Wednesday, Oct. 25 was a turbulent day for the Toronto Stock Exchange (TSE) and its star stock Nortel
Networks. After releasing quarterly results that were weaker than expected, Nortel stock dropped to $71.55
before trading was halted. At press time in mid-November, the stock was trading at around $59.
This month's E-poll asked readers how long they think it will be before Nortel reaches its former high of
$124.50 on the TSE. Thirty-three per cent of respondents say the stock will rebound before the end of the
year, while 34% believe it will reach new highs by the end of the first quarter 2001. The other third (33%)
say it will take even longer for Nortel to reach its former high.
But the telecommunications giant doesn't need to reach $124.50 again to win the favour of investors, say
some in the industry.
"I'm much more concerned with what return is available looking out 12 months," says Ray Steele,
vice-president, equities, with YMG in Toronto. "At these [current] prices, it's quite attractive but I
don't expect it to get to its former high. Nor does it need to, to be a successful investment."
The dip in the price of Nortel could provide lessons for sponsors of defined contribution (DC) plans as
well. While one DC plan provider was reluctant to comment specifically on Nortel, it did say that, in
general, education efforts of plan sponsors are paying off.

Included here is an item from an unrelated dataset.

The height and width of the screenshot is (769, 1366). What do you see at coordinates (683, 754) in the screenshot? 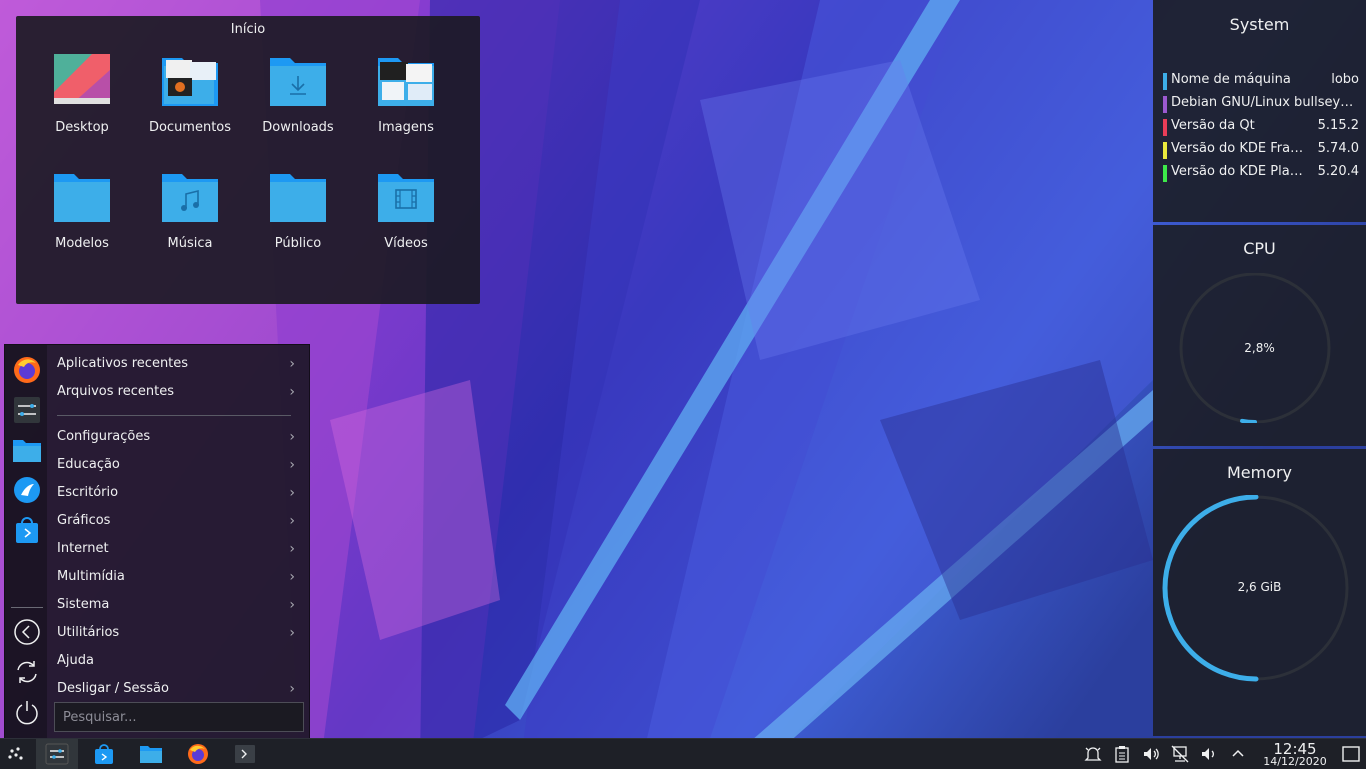
I see `taskbar: 12:45 14/12/2020` at bounding box center [683, 754].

"We're seeing behaviours on the group side that are different than behaviours on the retail side," says
Cathy Honor, vice-president, group retirement services with Sun Life Financial in Toronto. "When markets go
down, we're not seeing people selling. We see that on the retail side but [on the group side], people are
buying. The behaviour is good. We're [not] anywhere near to where we have to be from an education
standpoint, but we're making progress as an industry."